■ What you will do ■
Copy only the lines between the one containing "Task: Click the address books sidebar icon" and the end of the records, both included, leaving out pictures.

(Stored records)
>>>>

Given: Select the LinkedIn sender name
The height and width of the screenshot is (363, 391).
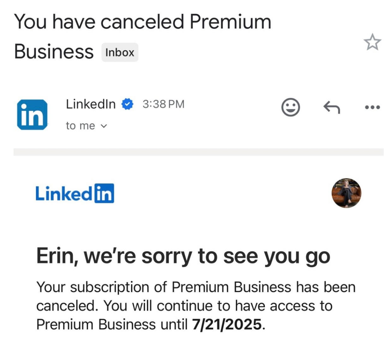Looking at the screenshot, I should tap(91, 104).
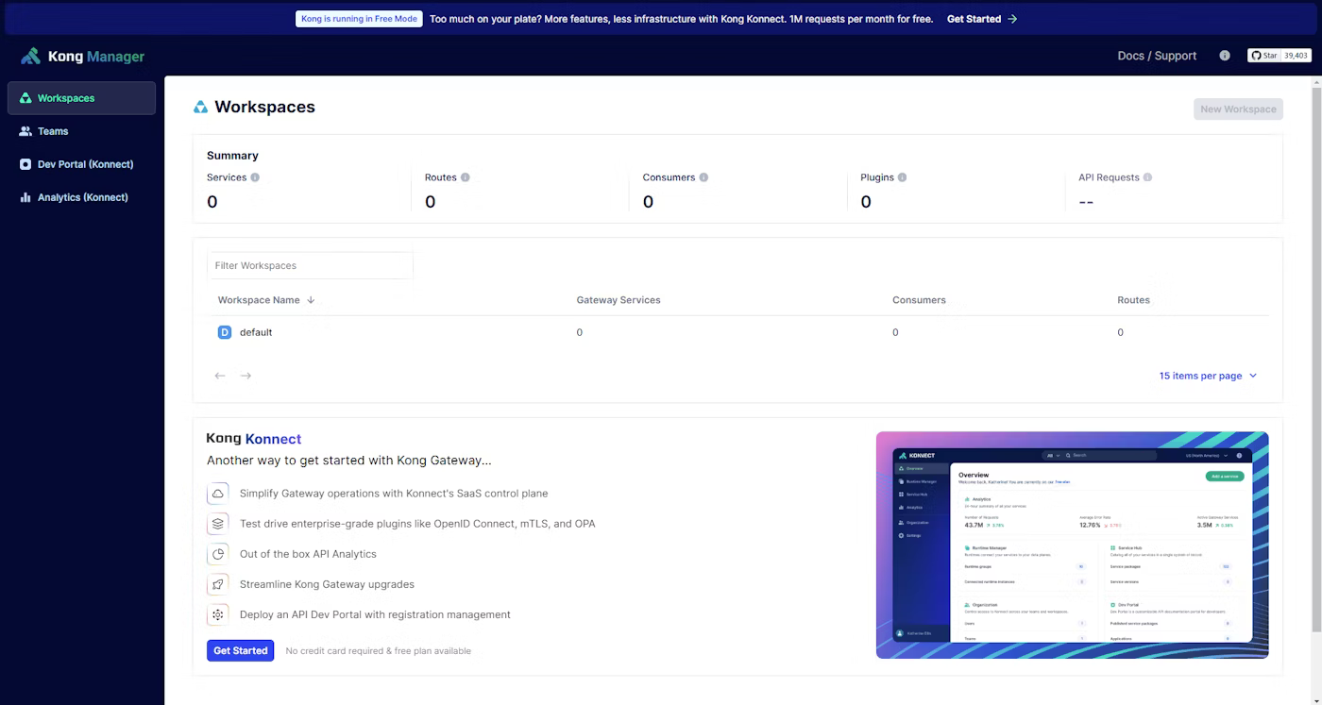Viewport: 1322px width, 705px height.
Task: Open the Teams sidebar menu item
Action: click(53, 131)
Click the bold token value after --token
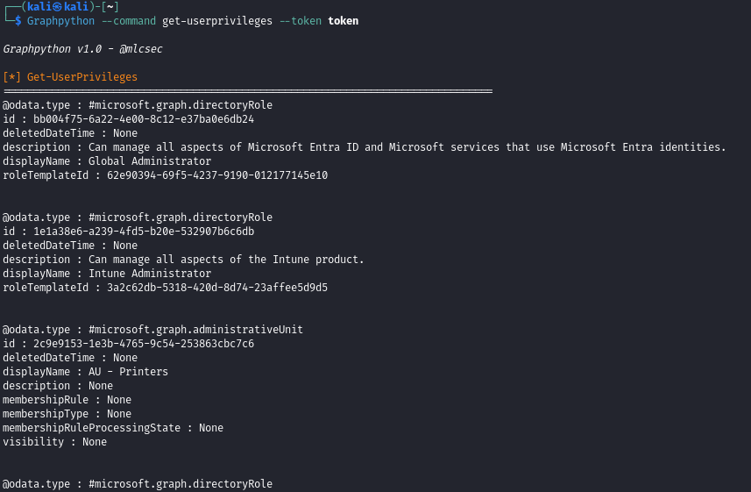The width and height of the screenshot is (751, 492). (343, 21)
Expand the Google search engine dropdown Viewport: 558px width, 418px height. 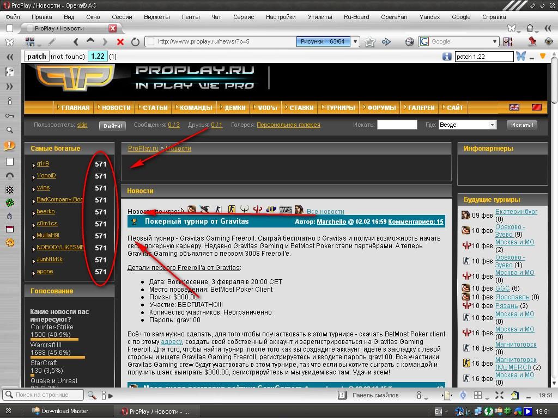[495, 41]
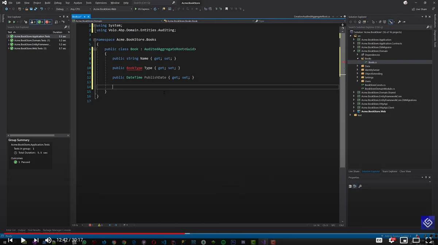This screenshot has width=438, height=245.
Task: Start debugging with IIS Express
Action: tap(142, 9)
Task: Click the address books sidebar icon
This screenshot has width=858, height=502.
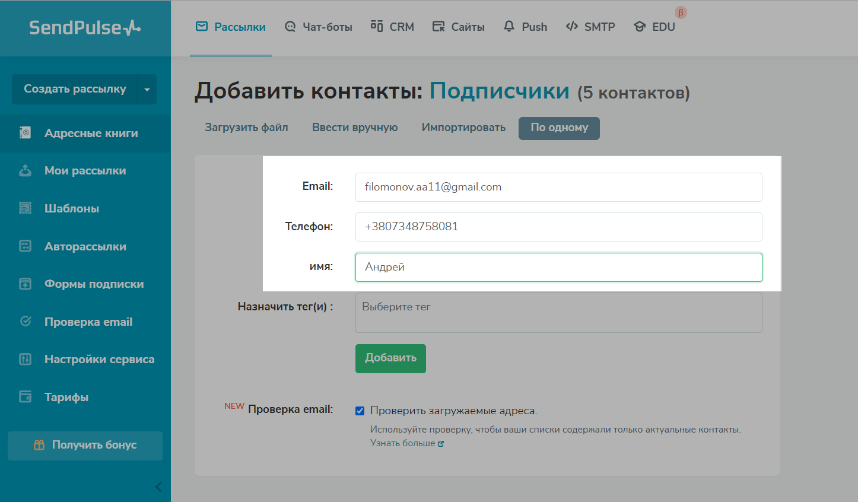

<<<<

■ Solved problem ■
Task: Click the address books sidebar icon
This screenshot has width=858, height=502.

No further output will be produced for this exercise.